The "Digital Extras" were released 19 June 2012 along with the core game.

Three scenario DLCs were released:
- 17 October 2012: Flink's Secret Diary
- 18 January 2013: The Golden Fool
- 15 February 2013: The Last Stand

The "Faith in Destiny Scenario Bundle" was sold 17 December 2012 in advance of the second and third, gaining access to their impending release.

=====SpellForce Complete Collection=====
In October 2012 (following the June 2012 release of Faith in Destiny, part 3 of SpellForce 2) Nordic released a so-called "complete collection".

The name was quickly invalidated by the scenario DLCs which it was missing, years before the release of the more obvious contradiction Demons of the Past.

==== SpellForce 2: Demons of the Past ====
SpellForce 2: Demons of the Past is an expansion to SpellForce 2.

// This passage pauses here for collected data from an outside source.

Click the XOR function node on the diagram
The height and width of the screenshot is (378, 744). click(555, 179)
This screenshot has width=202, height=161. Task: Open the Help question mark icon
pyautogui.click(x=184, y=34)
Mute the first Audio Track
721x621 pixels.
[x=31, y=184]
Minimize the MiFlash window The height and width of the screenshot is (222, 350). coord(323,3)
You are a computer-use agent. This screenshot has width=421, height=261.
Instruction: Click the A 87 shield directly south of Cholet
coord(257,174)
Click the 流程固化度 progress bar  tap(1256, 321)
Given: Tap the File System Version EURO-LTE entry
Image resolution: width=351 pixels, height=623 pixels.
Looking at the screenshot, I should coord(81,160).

=====SpellForce Complete=====
SpellForce Complete was released 4 December 2015 and, unlike the previously released Complete Collection, did include the Demons of the Past expansion. The name still became outdated in 2017 since it does not include the SpellForce 3 series. Despite this, it's still sold under the misleading name by some companies. It includes the contents of "SpellForce - Platinum Edition" combined with "SpellForce 2 - Anniversary Edition" as well as the two SpellForce 2 games missing from the Anniversary edition - Faith in Destiny (including the digital extras and 3 scenarios) and Demons of the Past.

=== SpellForce 3 ===

SpellForce 3, the third and latest major entry in the series, was released in December 2017. The game was developed by Grimlore Games and published by THQ Nordic. The story of SpellForce 3 takes place before the events of The Order of Dawn in the fantasy world of Eo. The first glimpses of the game were seen during Gamescom 2014 in Germany, where Nordic Games first released gameplay of the game, as reported by German online magazine PCGames.de.

==== SpellForce 3: Soul Harvest ====

SpellForce 3: Soul Harvest is a standalone expansion released on 28 May 2019.

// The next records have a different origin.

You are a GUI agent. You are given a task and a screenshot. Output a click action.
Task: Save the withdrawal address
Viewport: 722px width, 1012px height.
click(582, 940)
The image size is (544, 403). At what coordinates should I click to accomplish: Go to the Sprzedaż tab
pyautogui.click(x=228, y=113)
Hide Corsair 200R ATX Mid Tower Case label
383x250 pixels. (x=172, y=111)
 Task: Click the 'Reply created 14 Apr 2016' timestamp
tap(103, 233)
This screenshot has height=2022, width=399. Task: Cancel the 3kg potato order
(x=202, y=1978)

==== SpellForce 3: Fallen God ====
SpellForce 3: Fallen God is a standalone expansion released on 3 November 2020.

====SpellForce 3: Versus Edition====
SpellForce 3: Versus Edition is a free-to-play version, released simultaneously with the Fallen God expansion. Much like Blizzard's free version of Starcraft 2, it allowed online multiplayer while excluding the offline single-player campaign missions.

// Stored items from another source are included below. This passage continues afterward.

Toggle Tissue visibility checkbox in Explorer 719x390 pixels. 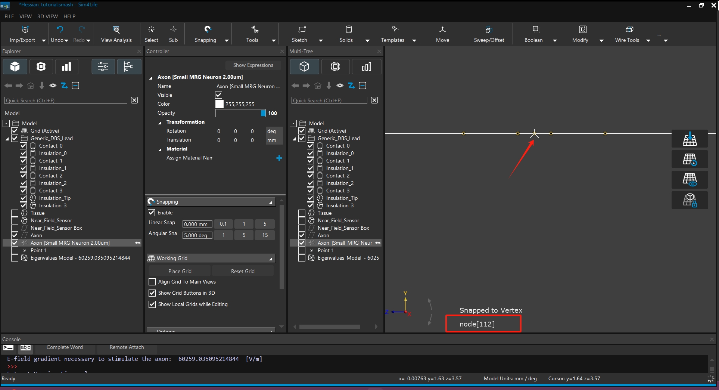[15, 213]
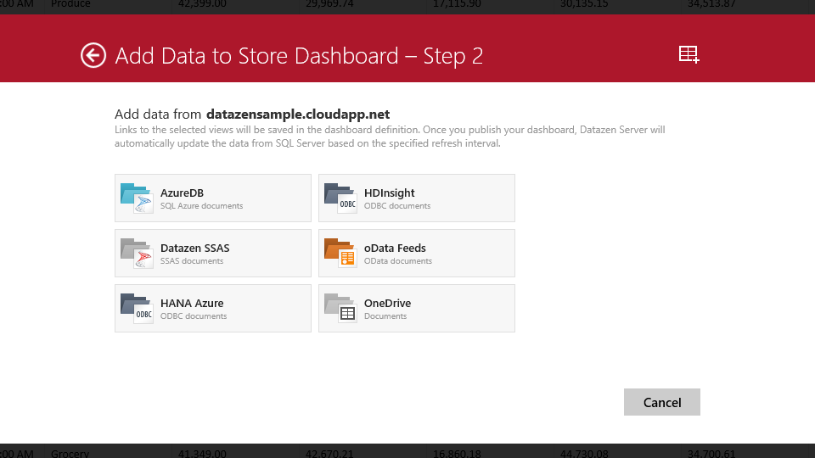Open the oData Feeds source label
Image resolution: width=815 pixels, height=458 pixels.
tap(395, 248)
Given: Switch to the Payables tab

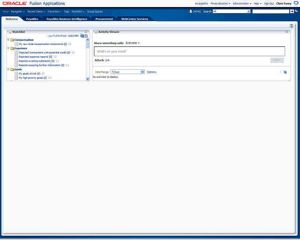Looking at the screenshot, I should 32,19.
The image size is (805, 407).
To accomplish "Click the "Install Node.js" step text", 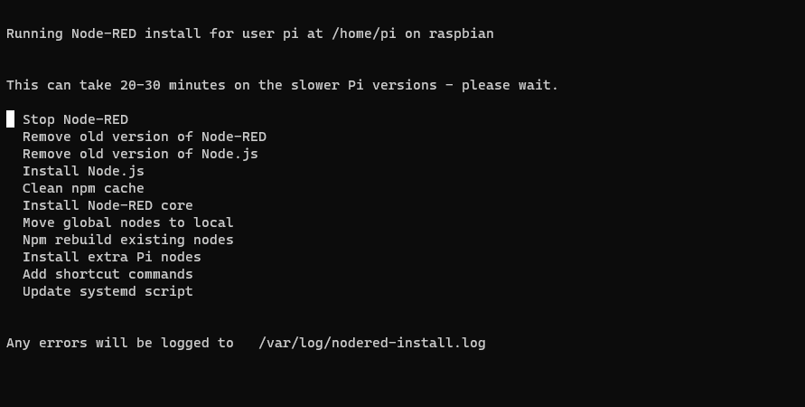I will tap(83, 171).
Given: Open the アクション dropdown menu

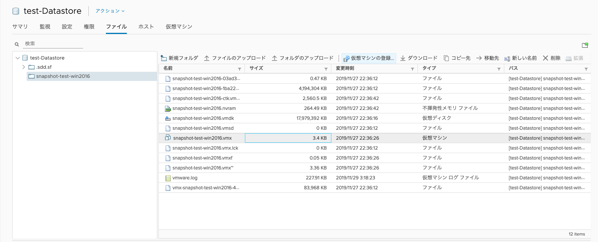Looking at the screenshot, I should [x=110, y=11].
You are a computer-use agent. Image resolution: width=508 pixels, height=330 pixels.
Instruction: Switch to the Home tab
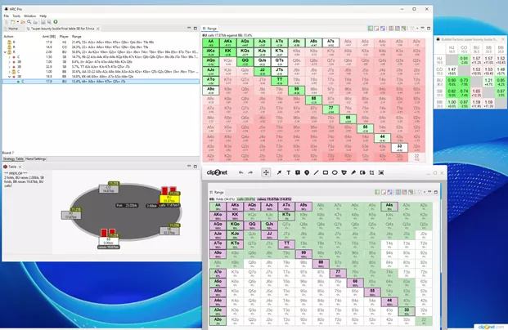[13, 29]
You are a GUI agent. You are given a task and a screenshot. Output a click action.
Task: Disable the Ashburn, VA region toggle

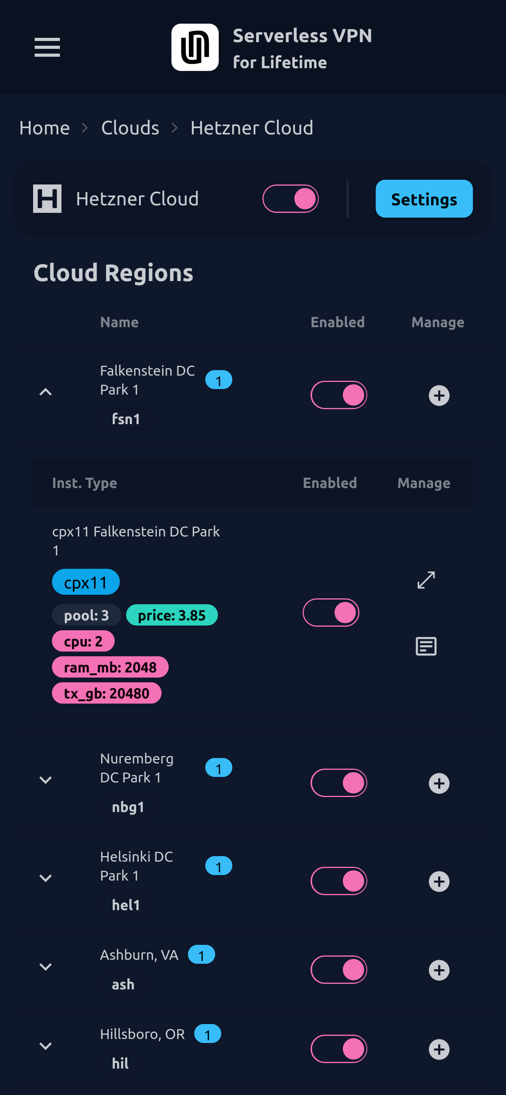(x=339, y=970)
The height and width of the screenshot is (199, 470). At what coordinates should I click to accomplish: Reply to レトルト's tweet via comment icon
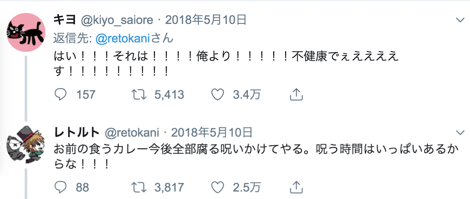[60, 187]
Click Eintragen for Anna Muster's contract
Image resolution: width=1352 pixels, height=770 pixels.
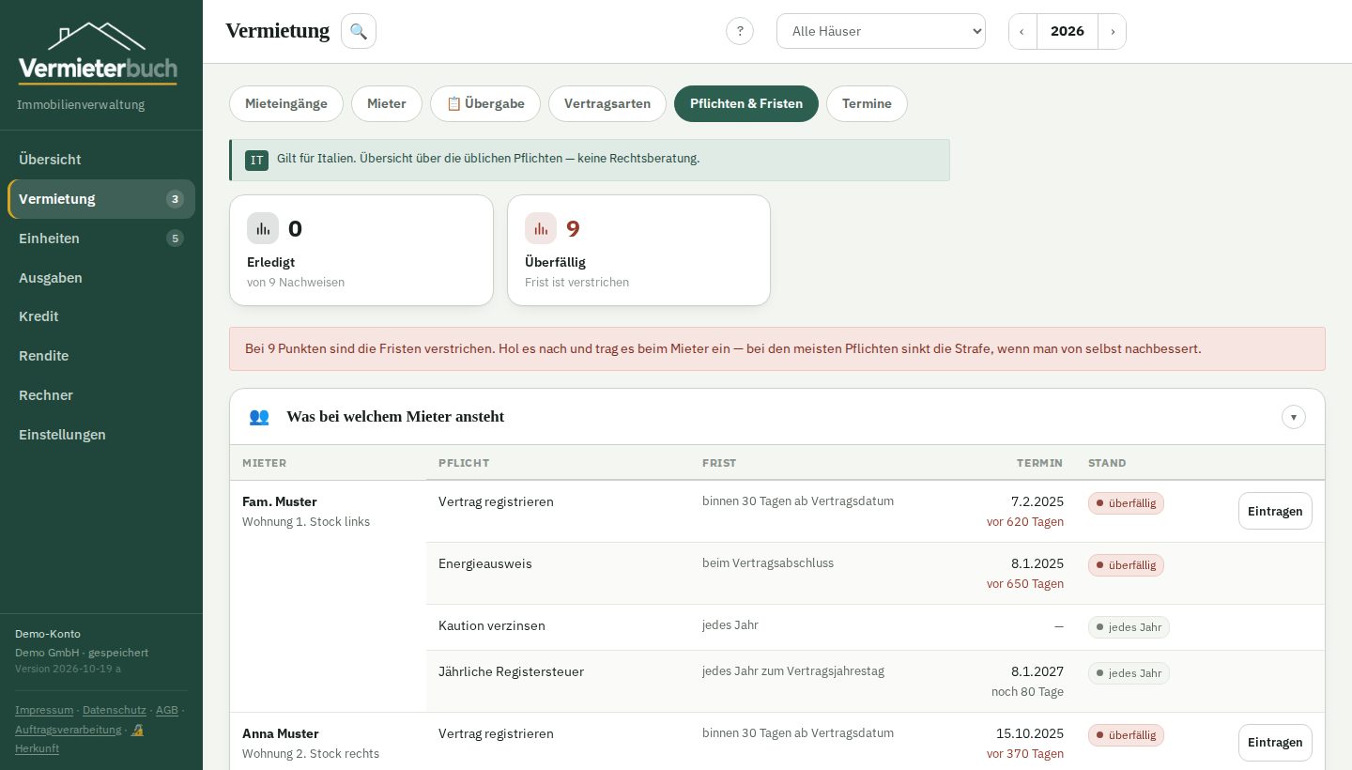1275,743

====SpellForce 3: Reforced====
SpellForce 3: Reforced is an upgraded version of SpellForce 3. On 6 December 2021, the version was officially released and made available as a free upgrade to owners of the original version.

===SpellForce: Conquest of Eo===
Spellforce: Conquest of Eo, a turn-based strategy role-playing game developed by Owned by Gravity and published by THQ Nordic, was officially released on February 3 2023. It received "generally favorable reviews" according to review aggregator Metacritic, based on 11 reviews for Windows.